#### Qué hacer
**A.** Responde, por favor, estas preguntas sobre el texto acerca de la libertad:
(i) ¿Cómo define el texto la libertad?
(ii) ¿Qué nombre recibe el campo donde se libran las grandes batallas de la vida?
(iii) Según la cita de san Agustín con que termina el texto, ¿qué son todos los actos?
**B.** Prosigue el texto sobre la libertad a partir de su última frase, con el mismo tono y estilo.

#### Fragmento del texto
-.-.-

¿Qué es eso que llamamos «Libertad»?
En esta tierra hay un campo, que Dios puso en esta tierra en que vivimos, donde se libra las grandes batallas de la vida y donde se reclutan los brillantes ejércitos del cielo y las turbas malditas que llenan los antros del infierno. Es el campo de la libertad.
Somos libres; y en nuestra libertad llevamos la llave que nos harán ganar las puertas del cielo o que nos abrirán las simas del abismo. La libertad es un poder formidable; que es nuestro, que hasta el mismo Dios ha querido respetar. En el juego de la libertad echa el hombre la suerte para el tiempo y para la eternidad; los pueblos deciden su glorificación o su infamia.
¿Qué es la libertad? Libertad es la facultad de elegir. Es esta potestad, tan elemental como misteriosa, que el sentido común y el sentido íntimo nos delatan, en virtud de la cual podemos hacer o no hacer, obrar en un sentido o en otro. No vive el hombre como el vegetal, o como se mueve el animal: «Hacemos muchas cosas, dice san Agustín, que no las haríamos si no quisiésemos: la primera de las cuales es el mismo querer; porque si queremos, es; si no queremos, no es: puesto que no quisiéramos si no quisiéramos»
¡No quisiéramos, si no quisiéramos! En esta frase se encierran todos los misterios de la vida del hombre. Ella nos explica la urdimbre de la historia; porque el querer del hombre, en el orden personal como en el social, es el que señala el cauce por donde corre la vida del hombre y de los pueblos. Un acto de nuestro querer nos salva o pierde: el querer de un solo hombre puede variar el rumbo de la historia, salvando siempre la eficacia de la intervención de Dios en los hechos humanos. La razón es que la libertad lo es todo en el hombre, hasta el punto que todo en él, bajo el imperio de esta misteriosa fuerza, en frase de san Agustín, se transforma en libertad: «Ella está en todo: todos sus actos no son sino quereres»

-.-.-

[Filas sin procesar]
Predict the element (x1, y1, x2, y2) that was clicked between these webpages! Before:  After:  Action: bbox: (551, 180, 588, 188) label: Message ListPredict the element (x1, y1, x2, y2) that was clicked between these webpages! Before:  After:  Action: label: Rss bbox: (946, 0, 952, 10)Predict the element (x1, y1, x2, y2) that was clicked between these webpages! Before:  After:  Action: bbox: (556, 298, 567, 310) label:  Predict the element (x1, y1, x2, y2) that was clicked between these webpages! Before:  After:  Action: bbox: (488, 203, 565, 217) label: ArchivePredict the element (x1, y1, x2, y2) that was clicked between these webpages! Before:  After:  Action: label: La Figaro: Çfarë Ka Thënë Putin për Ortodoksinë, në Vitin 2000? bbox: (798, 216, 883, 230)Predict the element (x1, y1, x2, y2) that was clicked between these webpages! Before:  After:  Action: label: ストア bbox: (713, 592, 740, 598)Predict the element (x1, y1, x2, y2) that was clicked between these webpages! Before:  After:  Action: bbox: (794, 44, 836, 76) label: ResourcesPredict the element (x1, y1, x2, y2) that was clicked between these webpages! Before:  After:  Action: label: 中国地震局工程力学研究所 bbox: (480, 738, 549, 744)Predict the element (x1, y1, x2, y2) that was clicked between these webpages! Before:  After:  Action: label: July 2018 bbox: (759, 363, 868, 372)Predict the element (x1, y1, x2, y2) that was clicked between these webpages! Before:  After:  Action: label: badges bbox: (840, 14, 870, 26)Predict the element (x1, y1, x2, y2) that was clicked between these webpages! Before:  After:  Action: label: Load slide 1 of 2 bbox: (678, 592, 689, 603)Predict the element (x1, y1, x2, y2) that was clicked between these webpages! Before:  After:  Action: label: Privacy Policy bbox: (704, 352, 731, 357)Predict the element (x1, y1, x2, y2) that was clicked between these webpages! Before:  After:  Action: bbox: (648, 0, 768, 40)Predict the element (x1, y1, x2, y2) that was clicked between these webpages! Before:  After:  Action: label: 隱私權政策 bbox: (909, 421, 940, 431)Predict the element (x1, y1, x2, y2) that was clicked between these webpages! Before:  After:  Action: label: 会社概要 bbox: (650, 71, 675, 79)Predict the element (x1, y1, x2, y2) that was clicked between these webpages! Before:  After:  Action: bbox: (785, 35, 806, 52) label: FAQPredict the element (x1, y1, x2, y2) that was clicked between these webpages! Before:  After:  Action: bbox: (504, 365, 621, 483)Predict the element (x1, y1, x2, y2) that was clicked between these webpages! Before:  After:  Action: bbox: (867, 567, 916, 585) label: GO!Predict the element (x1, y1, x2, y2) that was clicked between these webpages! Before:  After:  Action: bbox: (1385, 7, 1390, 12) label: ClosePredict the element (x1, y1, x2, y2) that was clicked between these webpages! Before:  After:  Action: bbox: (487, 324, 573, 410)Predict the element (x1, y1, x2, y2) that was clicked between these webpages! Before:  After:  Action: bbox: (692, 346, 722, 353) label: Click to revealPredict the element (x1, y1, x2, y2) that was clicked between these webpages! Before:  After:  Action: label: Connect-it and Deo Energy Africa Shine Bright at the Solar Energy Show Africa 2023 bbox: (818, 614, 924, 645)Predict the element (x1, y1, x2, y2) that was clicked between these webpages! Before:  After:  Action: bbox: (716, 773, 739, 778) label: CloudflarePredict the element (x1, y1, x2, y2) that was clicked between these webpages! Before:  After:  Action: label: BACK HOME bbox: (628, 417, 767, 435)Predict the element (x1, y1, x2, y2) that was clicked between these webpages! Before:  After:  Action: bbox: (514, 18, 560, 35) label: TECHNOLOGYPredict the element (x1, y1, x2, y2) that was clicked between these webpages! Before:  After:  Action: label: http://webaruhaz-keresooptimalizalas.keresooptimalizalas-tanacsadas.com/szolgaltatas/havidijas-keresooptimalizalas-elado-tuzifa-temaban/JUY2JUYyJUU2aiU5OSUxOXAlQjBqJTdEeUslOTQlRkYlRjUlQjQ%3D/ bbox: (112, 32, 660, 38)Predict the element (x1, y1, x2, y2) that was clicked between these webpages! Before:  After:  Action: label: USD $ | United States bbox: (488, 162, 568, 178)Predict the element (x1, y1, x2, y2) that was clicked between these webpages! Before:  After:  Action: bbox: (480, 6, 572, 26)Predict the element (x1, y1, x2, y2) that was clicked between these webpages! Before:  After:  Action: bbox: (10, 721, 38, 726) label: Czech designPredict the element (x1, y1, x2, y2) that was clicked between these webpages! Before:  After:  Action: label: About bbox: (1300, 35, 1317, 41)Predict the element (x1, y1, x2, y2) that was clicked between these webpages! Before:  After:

-.-.-

#### Resultados en orden
**A.**
(i) Como la facultad de elegir.
(ii) El campo de la libertad.
(iii) Quereres.

**B.**
¡No quisiéramos, si no quisiéramos! No es sólo la vida humana la que descansa en este hecho; es la misma vida divina del hombre: porque toda la economía de la caída y de la redención gira alrededor de nustro querer y de nuestra libertad. Adán pecó porque quiso, y nos envolvió a todos en la espantosa ruina de su libertad. El segundo Adán nos redimió porque quiso; y con el acto robusto, profundamente vivificador de su libertad, centró la nuestra y la permitió correr por los cauces que llevan a Dios.
Pero ¿por qué peca el hombre, usando mal de su libertad? ¿Quién e dio a la libertad humana el poder destructor de hacer el mal? ¿Cómo se compadece con la infinita bondad de Dios este don funestísimo que viene henchido de desventuras y preñado de catástrofes, preguntaba Valdegamas? Es que la libertad es hija del pensamiento y la voluntad; hasta el punto de que la libertad no sea más que la determinación del pensamiento y del amor.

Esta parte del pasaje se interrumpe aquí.